Changelog¶

Changelog for the Amazon Linux 2023-based vLLM images (server-cuda, server-sagemaker-cuda).

v2.1.0 — 2026-07-02¶

Tags: server-cuda-v2.1 · server-sagemaker-cuda-v2.1

vLLM source: 7b3d595 (0.24.0+amzn2023.7b3d595e)

Bundled versions: CUDA 13.0.2 · Python 3.12 · FlashInfer 0.6.12 · DeepEP 73b6ea4

Highlights¶

vLLM 0.24.0 — minor version bump from 0.22.1rc0 (v2.0)
FlashInfer 0.6.12 — upgraded from 0.6.11.post2
transformers <5.10 pin removed — vLLM 0.24.0 requires transformers ≥ 5.5.3, so the previous pin is dropped
mistral_common now an optional import — audio dependencies (mistral_common[audio], av, scipy, soundfile) are installed explicitly for Voxtral / ASR serving

New Model Support¶

Mellum2-12B-A2.5B-Thinking (MellumForCausalLM)

Notes¶

GPU device selection refactor upstream: vLLM no longer sets CUDA_VISIBLE_DEVICES internally and adds a --device-ids flag. Single-server tensor-parallel serving is unaffected.
Models removed upstream (ERNIE, Xverse, Dots1, Bamba, Mono-InternVL) are not part of the DLC test matrix.

v2.0.0 — 2026-06-05¶

Tags: server-cuda-v2.0 · server-sagemaker-cuda-v2.0

vLLM source: 6aabe22 (0.22.1rc0+amzn2023.6aabe221)

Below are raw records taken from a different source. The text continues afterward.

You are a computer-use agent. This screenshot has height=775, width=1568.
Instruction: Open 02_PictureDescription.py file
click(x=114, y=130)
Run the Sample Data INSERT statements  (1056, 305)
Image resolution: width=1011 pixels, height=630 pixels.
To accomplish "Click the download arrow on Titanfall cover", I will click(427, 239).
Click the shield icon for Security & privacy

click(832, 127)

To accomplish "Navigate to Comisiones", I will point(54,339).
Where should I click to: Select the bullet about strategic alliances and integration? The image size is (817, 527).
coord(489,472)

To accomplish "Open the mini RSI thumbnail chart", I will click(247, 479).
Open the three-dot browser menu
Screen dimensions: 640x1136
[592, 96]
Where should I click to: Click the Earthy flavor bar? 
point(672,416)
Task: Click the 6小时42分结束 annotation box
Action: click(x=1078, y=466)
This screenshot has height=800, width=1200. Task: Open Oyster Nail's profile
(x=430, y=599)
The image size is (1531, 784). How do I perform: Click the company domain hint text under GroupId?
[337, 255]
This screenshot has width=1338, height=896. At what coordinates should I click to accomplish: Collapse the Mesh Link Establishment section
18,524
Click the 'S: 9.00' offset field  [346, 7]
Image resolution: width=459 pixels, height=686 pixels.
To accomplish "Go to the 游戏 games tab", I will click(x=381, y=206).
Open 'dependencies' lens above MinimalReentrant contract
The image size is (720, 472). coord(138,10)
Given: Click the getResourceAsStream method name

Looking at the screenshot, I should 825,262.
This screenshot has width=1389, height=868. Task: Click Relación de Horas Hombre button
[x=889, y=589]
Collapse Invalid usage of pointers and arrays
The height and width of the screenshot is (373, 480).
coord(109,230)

Bundled versions: CUDA 13.0.2 · Python 3.12 · FlashInfer 0.6.11.post2 · DeepEP 73b6ea4

Highlights¶

vLLM 0.22.1rc0 — major version bump from 0.20.0.dev361 (v1.4)
CUDA 13.0.2 — upgraded from 12.9.1; requires NVIDIA driver 580+
FlashInfer 0.6.11.post2 — upgraded from 0.6.8.post1; precompiled cubins now bundled
EC2 entrypoint simplified — uses vllm serve CLI instead of python3 -m vllm.entrypoints.openai.api_server
nixl-cu13 fix — KV connector NIXL now correctly linked against CUDA 13
transformers pinned to <5.10 — avoids AttributeError on Voxtral with mistral-common 1.11.2

New Model Support¶

Qwen3-Embedding-0.6B and Qwen3-VL-Embedding-2B (embedding)
Qwen3-Reranker-4B (reranking)
IBM Granite-Speech-4.1-2B (ASR)
Gemma 4 family: 26B-A4B-it, 31B-it, E4B-it, E2B-it
Qwen3.5 (0.8B, 2B) and Qwen3.6 (27B, 35B-A3B)

Security¶

CVE-2025-33219: explicit cuda-compat-13-0 upgrade in EC2 and SageMaker stages
model-hosting-container-standards bumped to ≥0.1.15

v1.4.0 — 2026-05-22¶

Tags: server-cuda-v1.4 · server-sagemaker-cuda-v1.4

vLLM source: 3f5bd48 (0.20.0.dev361+amzn2023.3f5bd482)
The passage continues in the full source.